**INSTRUCTIONS TO FOLLOW:** Rewrite the listing below as a Markdown table with the columns "Row" and "Line," numbering each line and skipping blank ones. Leave the pictures out of your answer.

**DATA TO PROCESS:**
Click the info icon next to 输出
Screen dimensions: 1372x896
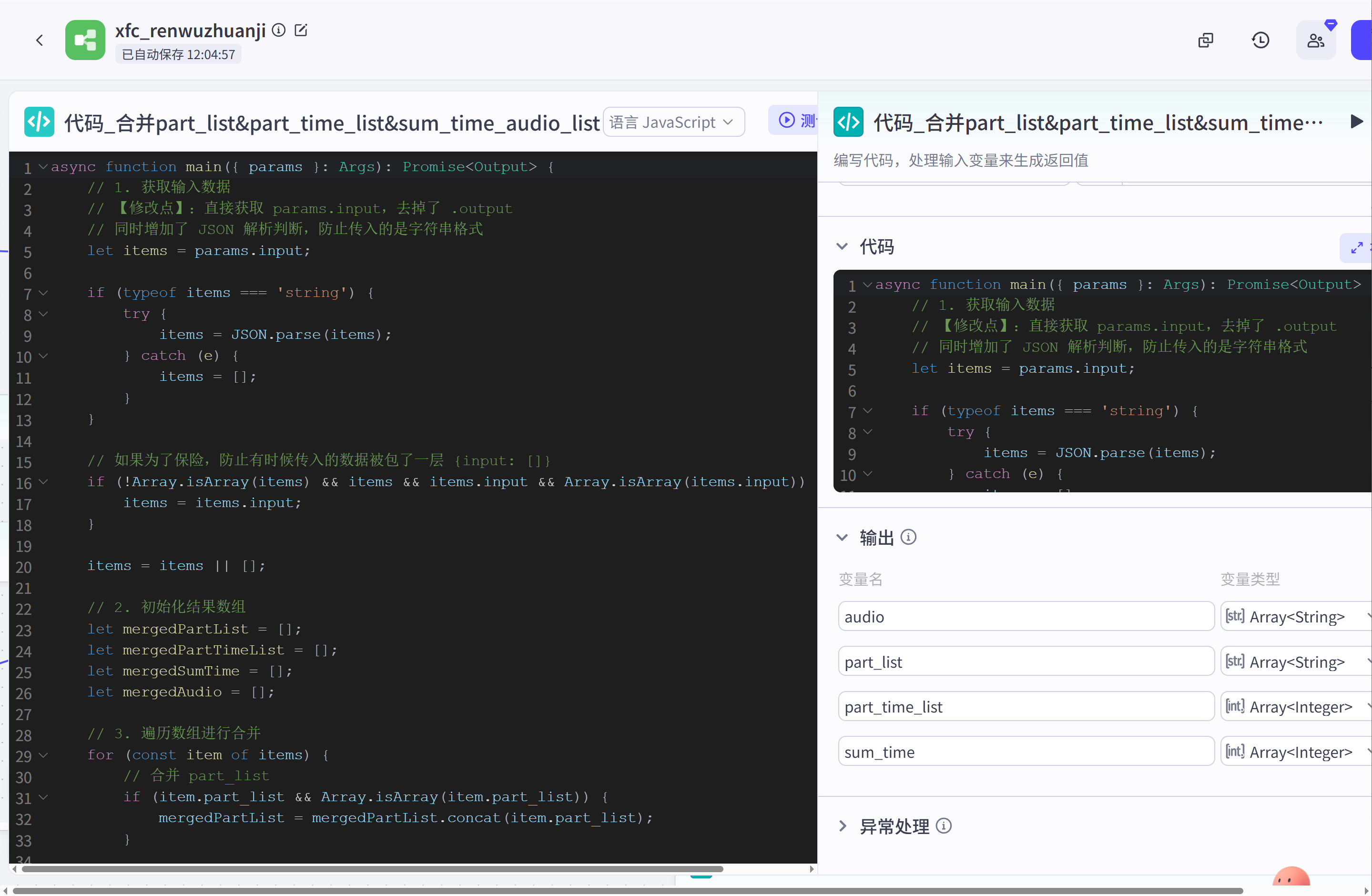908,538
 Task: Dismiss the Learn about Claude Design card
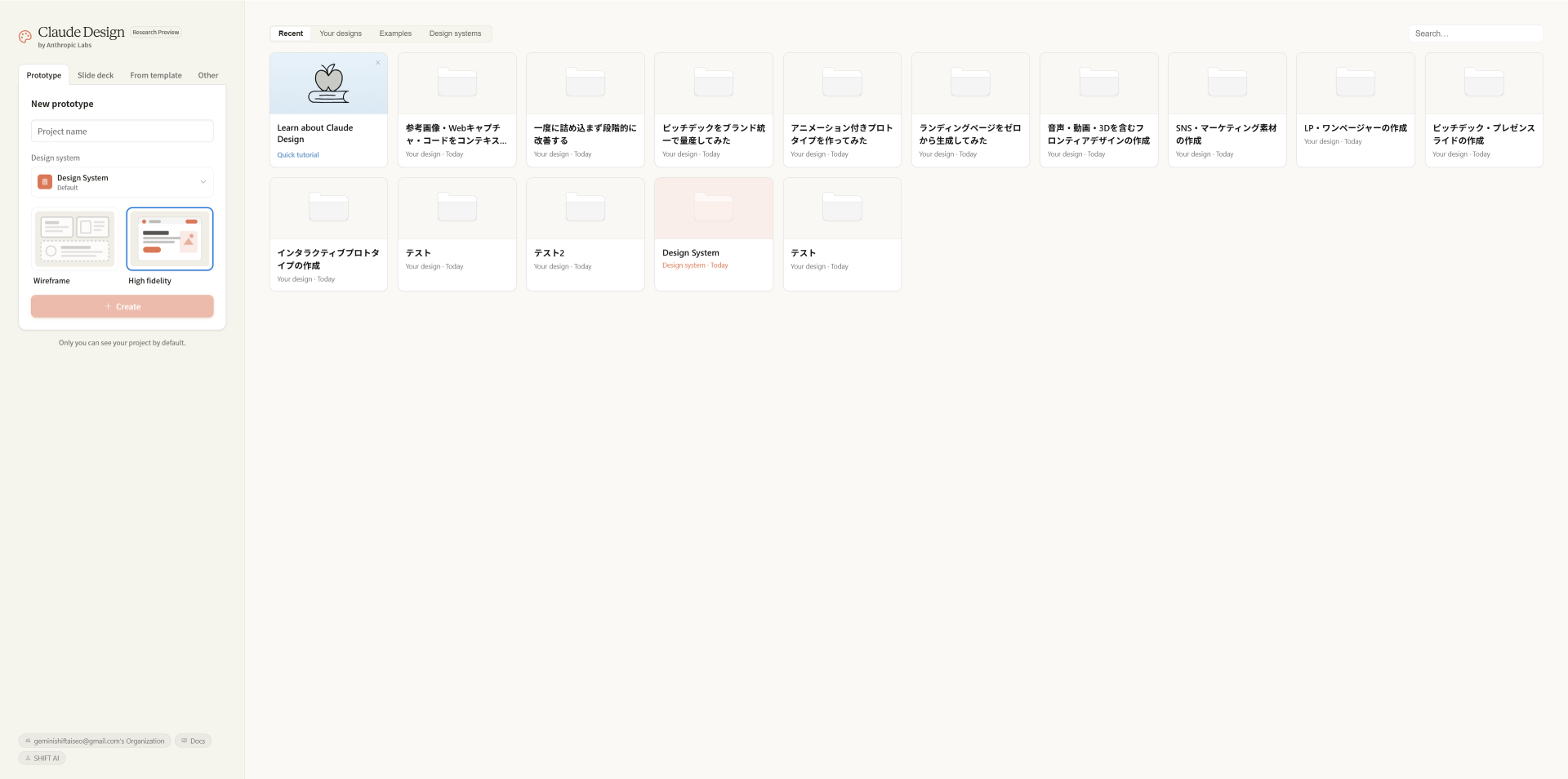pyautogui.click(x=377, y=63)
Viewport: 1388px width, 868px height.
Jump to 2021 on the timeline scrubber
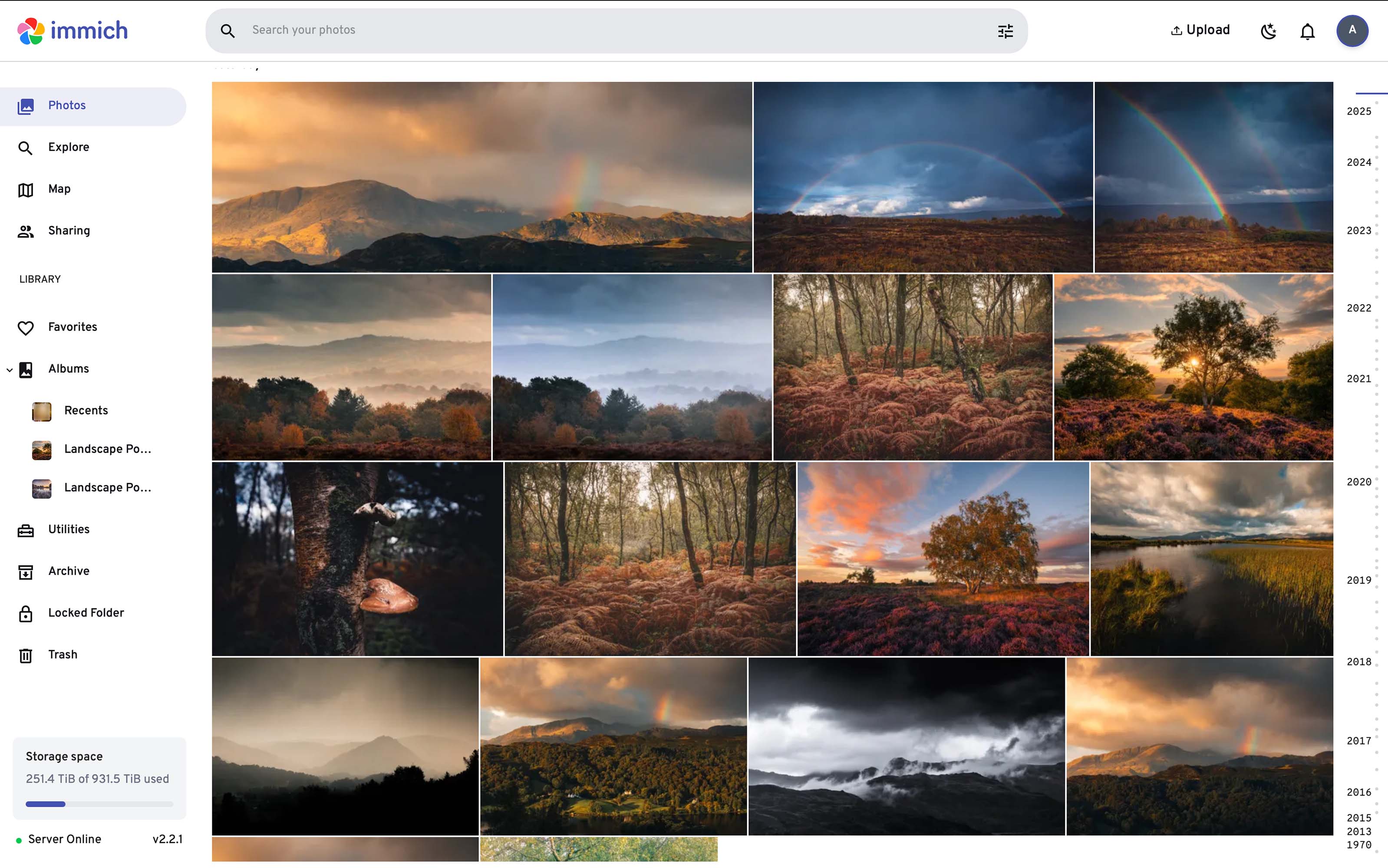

**THE RESULT:**
| Row | Line |
|---|---|
| 1 | Click the info icon next to 输出 |
| 2 | Screen dimensions: 1372x896 |
| 3 | 908,538 |
| 4 |  Task: Dismiss the Learn about Claude Design card |
| 5 | pyautogui.click(x=377, y=63) |
| 6 | Viewport: 1388px width, 868px height. |
| 7 | Jump to 2021 on the timeline scrubber |